In the present invention, the above quantizer is unusable. The quantizer used in the present invention is a quantizer capable of adaptive step size and which can perform blind detection on the quantization result. This actually refers to the effect of blind detection of steganographic information, that is, the secret data sequence quantized by the quantizer that can achieve blind detection of the quantization result is written into the carrier, and in the extraction (decoding) phase, the original is not needed. With the participation of the carrier data, the written (embedded) data can be extracted from the quantized data by a quantizer capable of blind detection of the quantized result. It is possible for those skilled in the art to use a quantizer capable of achieving blind detection of the quantized result as long as it is capable of achieving the above effects.

According to the above specific implementation manner of the present invention, for each audio frame in the first digital audio signal, the above operation is performed, and the data to be transmitted can be embedded in the first digital audio signal having a certain length of time. information.

In addition to the specific implementations of the first type, the specific specific improvements or additions of the present invention may be arbitrarily combined with each other on the basis of the above specific embodiments of the first type, and may be different. The design needs to form a specific technical solution that is different.

In the above specific embodiment of the present invention, the quantized device that can perform blind detection on the quantized result is quantized by the target data, and the result obtained by the quantization process is used. A preferred way to assign (replace) the discrete Fourier coefficients of the aforementioned embedded position is:

And calculating an embedding intensity coefficient at the embedding position according to an energy value or a power spectrum parameter of the audio frame data at the embedding position, where the embedding coefficient intensity coefficient determines the corresponding audio frame data. The amount of data that can be embedded in the target data;

According to the embedded intensity coefficient calculated in the above steps, the target data is quantized by a quantizer capable of blind detection of the quantized result, and the discrete Fourier coefficients of the embedded position are assigned (replaced) by the result of the quantization process.

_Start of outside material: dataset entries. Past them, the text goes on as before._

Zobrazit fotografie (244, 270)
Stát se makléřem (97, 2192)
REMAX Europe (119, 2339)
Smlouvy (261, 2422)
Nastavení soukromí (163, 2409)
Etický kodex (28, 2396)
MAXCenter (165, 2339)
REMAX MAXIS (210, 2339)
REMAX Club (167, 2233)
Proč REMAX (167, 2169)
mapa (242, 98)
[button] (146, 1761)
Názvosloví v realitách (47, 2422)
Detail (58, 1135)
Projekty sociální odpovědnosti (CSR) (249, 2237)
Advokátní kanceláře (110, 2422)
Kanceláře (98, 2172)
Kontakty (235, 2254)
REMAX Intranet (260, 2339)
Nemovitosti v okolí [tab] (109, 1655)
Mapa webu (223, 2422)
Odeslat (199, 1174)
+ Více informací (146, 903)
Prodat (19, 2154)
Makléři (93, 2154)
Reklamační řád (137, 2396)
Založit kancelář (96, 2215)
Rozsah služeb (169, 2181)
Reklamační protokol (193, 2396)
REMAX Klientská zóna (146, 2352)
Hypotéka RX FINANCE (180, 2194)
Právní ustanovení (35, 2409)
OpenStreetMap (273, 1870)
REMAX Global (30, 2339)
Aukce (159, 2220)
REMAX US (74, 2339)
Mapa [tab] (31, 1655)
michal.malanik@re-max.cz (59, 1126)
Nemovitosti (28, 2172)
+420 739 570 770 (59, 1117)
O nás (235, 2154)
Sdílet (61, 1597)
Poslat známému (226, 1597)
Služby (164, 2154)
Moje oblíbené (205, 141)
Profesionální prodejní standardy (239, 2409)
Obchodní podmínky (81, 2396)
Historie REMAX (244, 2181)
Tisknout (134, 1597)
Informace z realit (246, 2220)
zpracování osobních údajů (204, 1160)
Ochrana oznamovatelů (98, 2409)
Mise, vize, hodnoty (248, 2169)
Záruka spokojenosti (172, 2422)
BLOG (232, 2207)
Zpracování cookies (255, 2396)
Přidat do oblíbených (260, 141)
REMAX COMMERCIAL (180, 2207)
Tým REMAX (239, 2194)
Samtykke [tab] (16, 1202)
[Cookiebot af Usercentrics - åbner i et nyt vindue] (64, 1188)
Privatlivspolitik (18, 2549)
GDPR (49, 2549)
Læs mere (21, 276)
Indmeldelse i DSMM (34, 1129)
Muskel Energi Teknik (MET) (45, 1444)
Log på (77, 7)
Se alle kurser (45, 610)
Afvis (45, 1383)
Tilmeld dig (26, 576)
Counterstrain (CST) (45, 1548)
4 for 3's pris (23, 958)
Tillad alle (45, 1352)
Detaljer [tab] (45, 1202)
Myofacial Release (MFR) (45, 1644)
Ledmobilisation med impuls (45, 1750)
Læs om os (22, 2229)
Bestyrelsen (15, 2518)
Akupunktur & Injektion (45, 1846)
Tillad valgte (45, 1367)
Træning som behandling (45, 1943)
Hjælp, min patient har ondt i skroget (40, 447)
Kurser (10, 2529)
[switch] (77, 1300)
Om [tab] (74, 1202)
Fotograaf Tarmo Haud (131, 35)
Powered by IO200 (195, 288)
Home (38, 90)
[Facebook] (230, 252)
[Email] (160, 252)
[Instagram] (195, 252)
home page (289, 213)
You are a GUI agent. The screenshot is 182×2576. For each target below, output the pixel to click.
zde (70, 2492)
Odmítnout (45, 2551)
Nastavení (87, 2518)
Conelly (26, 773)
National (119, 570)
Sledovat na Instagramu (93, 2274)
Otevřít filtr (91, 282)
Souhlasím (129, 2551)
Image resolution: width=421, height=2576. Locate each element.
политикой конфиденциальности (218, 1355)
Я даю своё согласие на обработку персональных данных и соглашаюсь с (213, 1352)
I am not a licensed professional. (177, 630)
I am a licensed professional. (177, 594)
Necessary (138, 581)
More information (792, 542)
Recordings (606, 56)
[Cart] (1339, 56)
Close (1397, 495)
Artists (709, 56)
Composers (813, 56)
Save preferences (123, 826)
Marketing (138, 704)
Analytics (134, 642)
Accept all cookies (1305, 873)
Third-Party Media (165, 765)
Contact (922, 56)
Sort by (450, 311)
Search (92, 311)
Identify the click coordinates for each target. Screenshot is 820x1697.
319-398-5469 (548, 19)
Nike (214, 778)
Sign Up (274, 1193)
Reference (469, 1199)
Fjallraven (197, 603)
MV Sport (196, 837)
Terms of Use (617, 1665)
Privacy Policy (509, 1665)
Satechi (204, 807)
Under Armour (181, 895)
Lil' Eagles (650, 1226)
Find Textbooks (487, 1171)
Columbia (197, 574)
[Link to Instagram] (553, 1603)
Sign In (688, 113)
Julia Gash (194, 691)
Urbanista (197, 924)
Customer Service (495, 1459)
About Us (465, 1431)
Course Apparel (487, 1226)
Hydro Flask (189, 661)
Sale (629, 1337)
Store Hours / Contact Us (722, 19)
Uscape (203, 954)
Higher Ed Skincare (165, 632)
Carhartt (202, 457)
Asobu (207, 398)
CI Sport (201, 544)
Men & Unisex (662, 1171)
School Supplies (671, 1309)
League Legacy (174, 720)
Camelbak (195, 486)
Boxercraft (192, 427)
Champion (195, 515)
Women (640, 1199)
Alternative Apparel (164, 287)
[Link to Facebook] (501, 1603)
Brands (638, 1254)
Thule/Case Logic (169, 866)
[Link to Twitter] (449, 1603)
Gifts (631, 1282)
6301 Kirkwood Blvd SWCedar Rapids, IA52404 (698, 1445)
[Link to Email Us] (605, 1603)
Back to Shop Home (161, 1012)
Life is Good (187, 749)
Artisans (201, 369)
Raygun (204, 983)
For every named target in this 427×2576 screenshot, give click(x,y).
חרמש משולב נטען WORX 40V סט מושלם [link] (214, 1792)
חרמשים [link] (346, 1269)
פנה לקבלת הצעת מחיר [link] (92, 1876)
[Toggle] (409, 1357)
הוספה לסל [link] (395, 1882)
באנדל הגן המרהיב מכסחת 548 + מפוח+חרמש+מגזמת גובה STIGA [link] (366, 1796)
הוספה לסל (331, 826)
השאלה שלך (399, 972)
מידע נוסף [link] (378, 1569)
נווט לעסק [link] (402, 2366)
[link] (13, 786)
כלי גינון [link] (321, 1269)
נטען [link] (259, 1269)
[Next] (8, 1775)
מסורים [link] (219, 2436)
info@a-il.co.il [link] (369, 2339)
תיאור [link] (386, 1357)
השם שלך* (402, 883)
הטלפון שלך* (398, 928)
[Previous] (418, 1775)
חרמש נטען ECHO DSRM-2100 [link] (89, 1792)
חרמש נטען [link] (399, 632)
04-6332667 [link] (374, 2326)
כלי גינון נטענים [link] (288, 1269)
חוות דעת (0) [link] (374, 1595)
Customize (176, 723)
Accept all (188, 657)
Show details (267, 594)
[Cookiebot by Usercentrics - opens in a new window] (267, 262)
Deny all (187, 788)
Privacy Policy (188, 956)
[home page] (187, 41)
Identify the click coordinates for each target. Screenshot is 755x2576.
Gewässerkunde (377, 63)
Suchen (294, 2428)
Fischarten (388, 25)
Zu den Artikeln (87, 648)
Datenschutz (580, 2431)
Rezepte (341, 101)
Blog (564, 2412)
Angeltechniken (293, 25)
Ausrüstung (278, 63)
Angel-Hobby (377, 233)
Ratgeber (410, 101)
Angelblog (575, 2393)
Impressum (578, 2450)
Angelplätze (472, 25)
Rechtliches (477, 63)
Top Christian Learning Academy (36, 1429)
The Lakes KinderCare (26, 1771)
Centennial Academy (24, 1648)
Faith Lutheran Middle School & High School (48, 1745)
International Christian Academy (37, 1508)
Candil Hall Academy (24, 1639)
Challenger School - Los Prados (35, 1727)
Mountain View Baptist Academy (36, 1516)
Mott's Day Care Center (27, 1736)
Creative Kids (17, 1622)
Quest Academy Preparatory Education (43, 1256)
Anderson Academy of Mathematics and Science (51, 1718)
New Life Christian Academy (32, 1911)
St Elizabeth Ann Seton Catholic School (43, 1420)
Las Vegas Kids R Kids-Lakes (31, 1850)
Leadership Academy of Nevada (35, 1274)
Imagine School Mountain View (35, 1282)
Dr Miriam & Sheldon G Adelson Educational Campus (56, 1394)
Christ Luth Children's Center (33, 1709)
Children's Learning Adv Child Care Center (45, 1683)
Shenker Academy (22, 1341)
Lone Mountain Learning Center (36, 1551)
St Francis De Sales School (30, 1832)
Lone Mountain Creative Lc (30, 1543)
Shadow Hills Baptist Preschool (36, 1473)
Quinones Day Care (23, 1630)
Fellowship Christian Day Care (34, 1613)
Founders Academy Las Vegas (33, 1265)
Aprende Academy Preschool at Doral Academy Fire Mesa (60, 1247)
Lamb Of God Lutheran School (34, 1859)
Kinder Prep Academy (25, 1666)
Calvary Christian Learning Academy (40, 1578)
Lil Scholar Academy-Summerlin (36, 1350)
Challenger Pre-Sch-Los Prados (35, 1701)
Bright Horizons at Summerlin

The advantage of adopting such a preferred solution is that the amount of embedded data can be automatically adjusted according to the specific situation of the audio frame data of different embedded positions; for example, in an audio signal with more audio data and higher energy. While ensuring the masking effect, try to increase the amount of data embedded; in audio signals with less audio data and lower energy (for example, in the case of static field), the amount of embedded data can be correspondingly reduced to ensure the effect of masking. .

The process of calculating the embedded intensity coefficient from the energy value or power spectrum of the audio frame data is essentially calculating the quantization step size. In the present invention, in order to better reflect the imperceptibility of the dense audio through the auditory masking, a non-uniform quantization step size can be adopted, the quantization step size is adaptive to the masking threshold of each frame, and the steganographic information cannot be guaranteed. Hear. In a specific embodiment, the quantization step size representing the embedding strength can be calculated using the following formula:

Δ'=Δ+lbLT _min /50

Where Δ' is the quantization step size of the embedded strength, Δ is the base quantization step size, and LT _min is the masking threshold of the audio frame to be embedded in the secret information. Obviously, the larger the masking threshold, the larger the quantization step size can be achieved. Lb is the scaling factor for the quantization step increment, which is between 0 and 1, usually taking a value of 1.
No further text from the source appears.